Authors Stokkevåg CH, Indelicato DJ, Herfarth K, Magelssen H, Evensen ME, Ugland M, Nordberg T, Nystad TA, Hægeland C, Alsaker MD, Ulven K, Dale JE, Engeseth GM, Boer CG, Toussaint L, Kornerup JS, Pettersen HES, Brydøy M, Brandal P, Muren LP
Source Acta Oncol. 2019 Oct;58(10):1416-1422 Publicationdate 31 Jul 2019
Abstract

Abstract

Background: Children with brain tumors undergoing radiotherapy are at particular risk of radiation-induced morbidity and are therefore routinely considered for proton therapy (PT) to reduce the dose to healthy tissues.
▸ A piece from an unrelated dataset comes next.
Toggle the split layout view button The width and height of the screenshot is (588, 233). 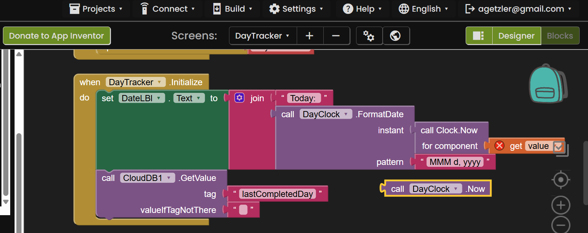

The aim of this study was to apply pediatric constraints and normal tissue complication probability (NTCP) models when evaluating the differences between PT and contemporary photon-based radiotherapy, volumetric modulated arc therapy (VMAT). Methods:Forty patients (aged 1-17 years) referred from Norwegian institutions to cranial PT abroad during 2014-2016 were selected for VMAT re-planning using the original CT sets and target volumes. The VMAT and delivered PT plans were compared by dose/volume metrics and NTCP models related to growth hormone deficiency, auditory toxicity, visual impairment, xerostomia, neurocognitive outcome and secondary brain and parotid gland cancers. Results: The supratentorial brain, temporal lobes, hippocampi, hypothalamus, pituitary glands, cochleas, salivary glands, optic nerves and chiasm received lower mean doses from PT. Reductions in population median NTCP were significant for auditory toxicity (VMAT: 3.8%; PT: 0.3%), neurocognitive outcome (VMAT: 3.0 IQ points decline at 5 years post RT; PT: 2.5 IQ points), xerostomia (VMAT: 2.0%; PT: 0.6%), excess absolute risk of secondary cancer of the brain (VMAT: 9.2%; PT: 6.7%) and salivary glands (VMAT: 2.8%; PT:0.5%). Across all patients, 23/38 PT plans had better or comparable estimated risks for all endpoints (within ±10% of the risk relative to VMAT), whereas for 1/38 patients all estimates were better or comparable with VMAT. Conclusions: PT reduced the volumes of normal tissues exposed to radiation, particularly low-to-intermediate dose levels, and this was reflected in lower NTCP. Of the included endpoints, substantial reductions in population medians were seen from the delivered PT plans for auditory complications, xerostomia, and risk of secondary cancers of the brain and salivary glands.